Tetapi penderitaan batin manusia tidak hanya urusan kelangan banjur kelingan (kehilangan lantas keinget). Kehidupan ini menyajikan banyak sekali cobaan hidup. Pekerjaan, keuangan, politik, konflik keluarga, grup whatsapp penghakiman, pokoknya semua hal yang membuat kamu tak lagi bersemangat untuk beranjak dari kasur.
Beragam cara ditawarkan untuk mengobati kesakitan perasaan ini. Beberapa manjur, banyak yang tidak, tanpa biaya, atau malah mendatangkan penderitaan lain karena harus membayar biaya psikiater meskipun sekarang sudah ditanggung sama BPJS. Kesehatan memang tak hanya urusan fisik, justru ketika kesehatan psikis tidak ditangani dengan benar akan merugikan individu, masyarakat, bahkan negara.
Seorang ahli ekonomi asal Jerman pernah mengatakan bahwa "Satu-satunya obat dari penderitaan batin adalah sakit pada fisik". Sepintas kita tentu sangsi dengan pernyataan ini. Bagaimana seseorang yang sedang sakit justru akan disembuhkan penderitaan batinnya. Bukankah kalau sakit jadi keinget hal-hal yang bikin galau tadi?
Memang akan seperti itu jika seseorang tenggelam dalam rasa sakitnya. Penderitaan batin yang selama ini dipendam semakin teramplifikasi dengan kondisi hormonal yang tak stabil.

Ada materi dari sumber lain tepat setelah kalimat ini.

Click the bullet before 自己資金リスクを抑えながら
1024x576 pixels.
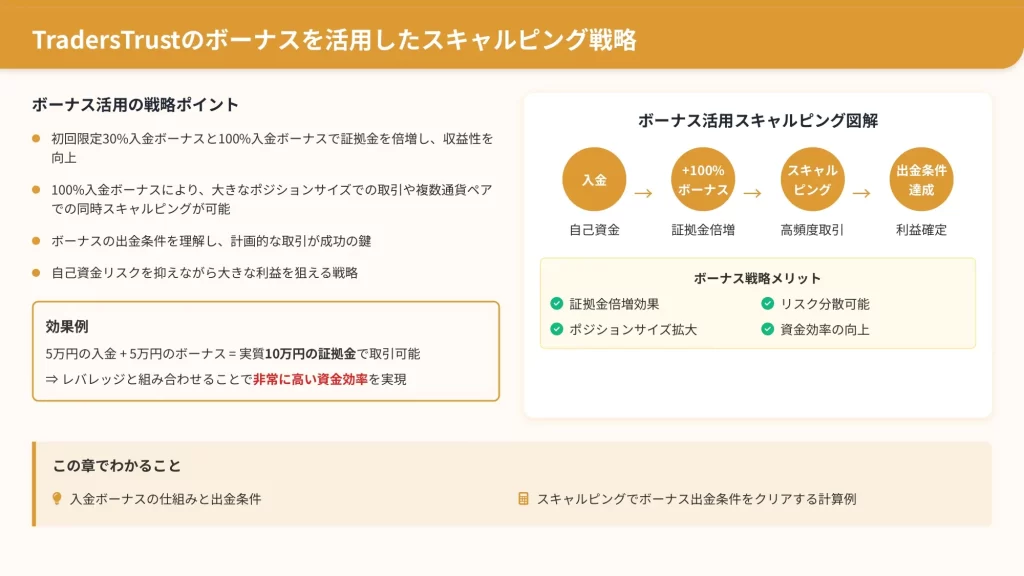(37, 272)
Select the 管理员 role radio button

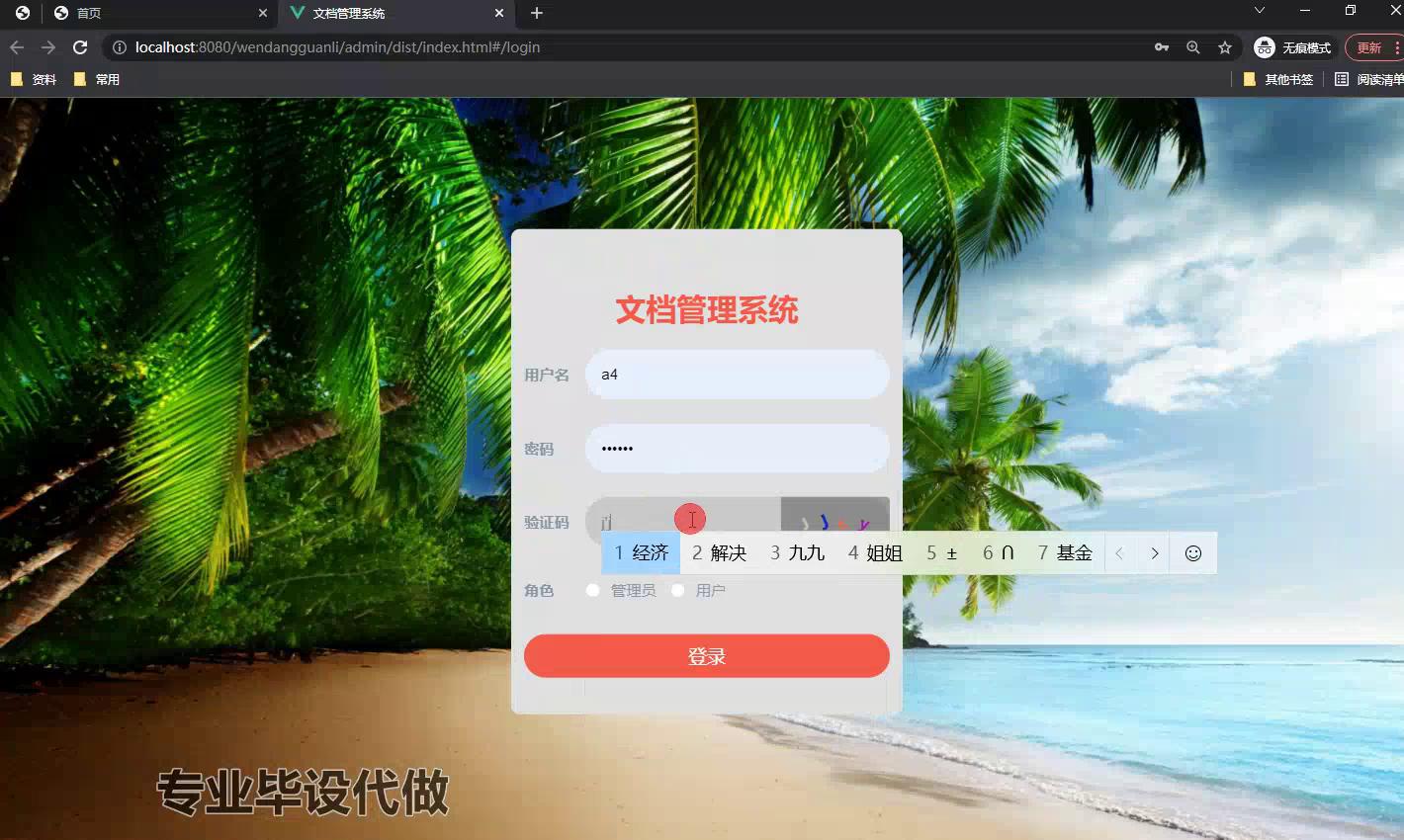[593, 590]
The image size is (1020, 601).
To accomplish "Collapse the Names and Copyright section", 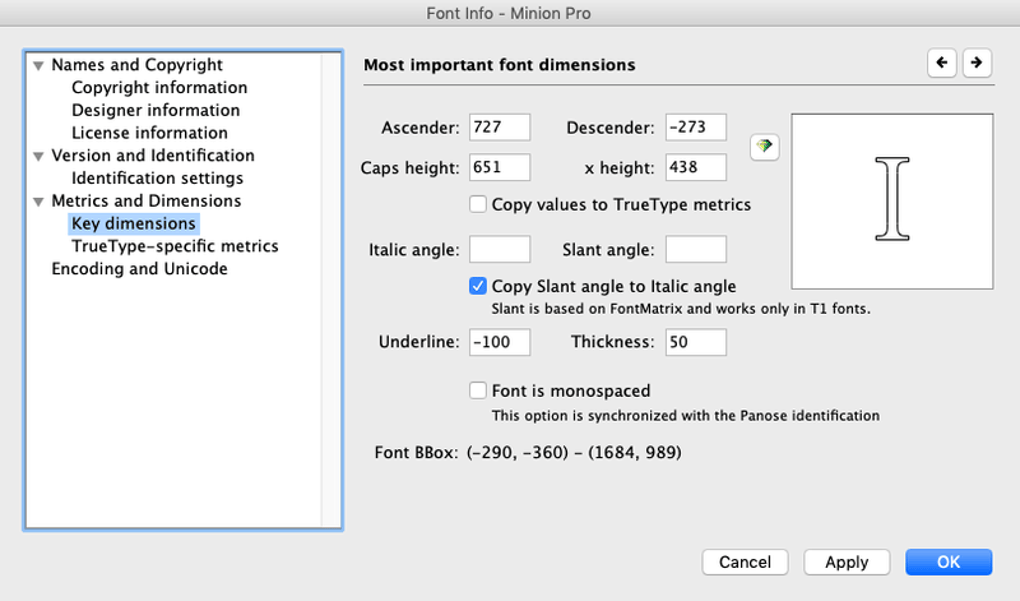I will (38, 66).
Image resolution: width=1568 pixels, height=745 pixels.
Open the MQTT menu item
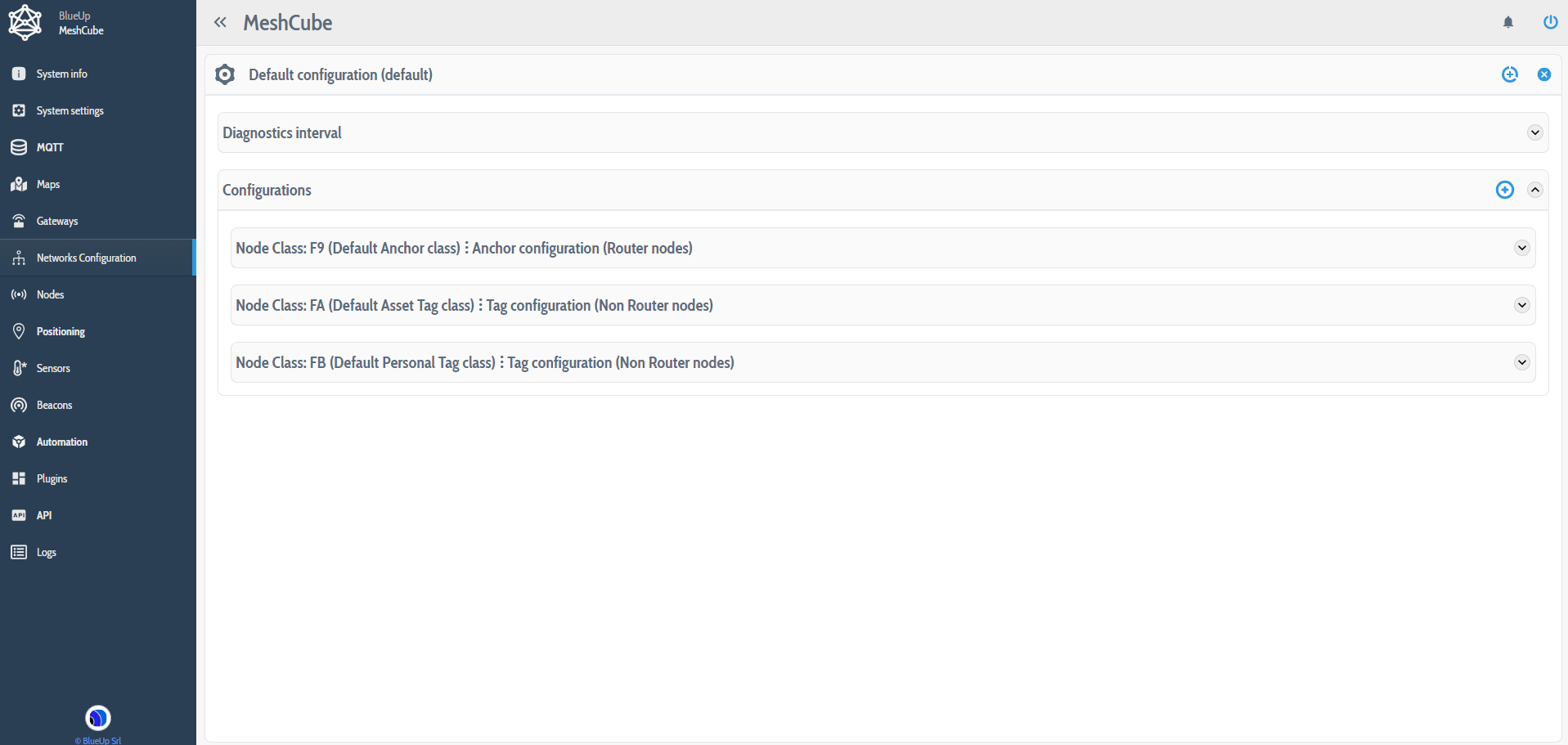50,147
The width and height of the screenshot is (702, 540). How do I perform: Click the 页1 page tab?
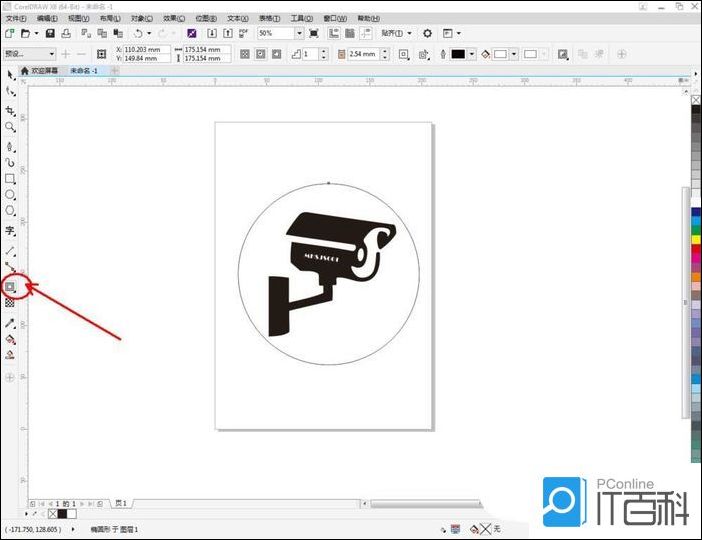point(121,503)
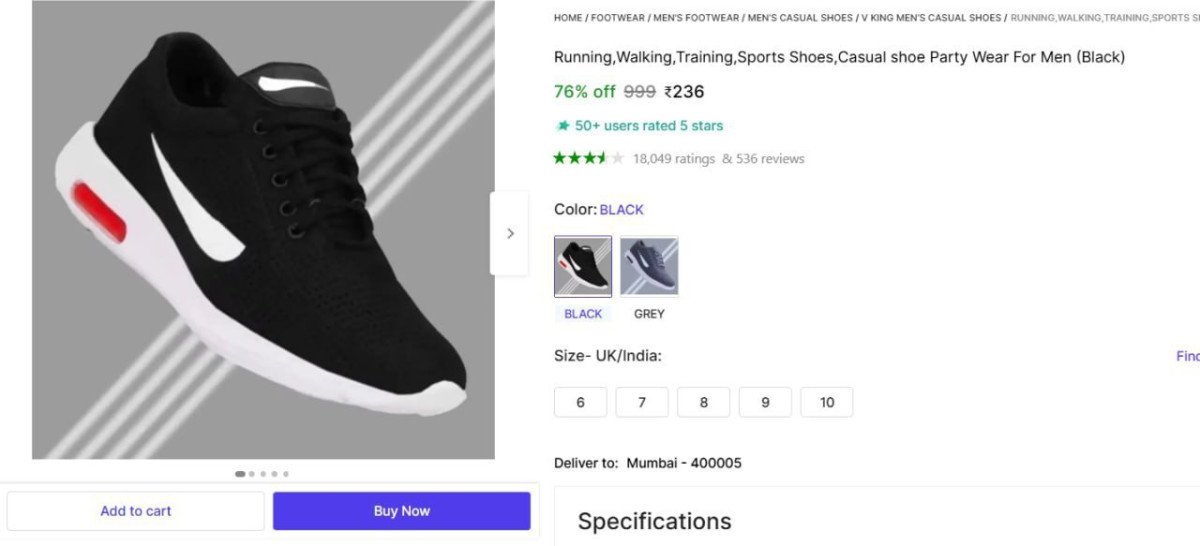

Penjelasan atas pernyataan tadi hanya mungkin dipahami jika seseorang melihat dari sisi lain ketika sedang nggak enak badan.
Kalian pasti pernah mendengar istilah jika kita sedang sakit patutnya kita bersyukur, karena Tuhan masih memberi kita nyawa untuk merasakan sakit itu? Atau jangan-jangan rasa sakit pada tubuh merupakan pelarian diri dari kegalauan perasaan? Bukan, bukan itu jawabannya. Sudah jelas yang dikatakan adalah obat, eskapis bukanlah obat. Ia tak menyasar langsung sumber sakitnya.
Rumi juga mengatakan bahwa "Obat untuk rasa sakit adalah sakit itu sendiri." Mungkin kita kadang terlupa jika sakit yang kita rasakan hanyalah gejala. Demam adalah gejala yang dirasakan saat tubuh membentengi diri dari bekteri influenza. Suhu tubuh ditingkatkan agar bakteri tersebut mati dengan sendirinya. Begitu juga dengan batuk sebagai mekanisme mengeluarkan bakteri jahat dari saluran pernafasan dan ingus untuk memproteksi lobang hidung.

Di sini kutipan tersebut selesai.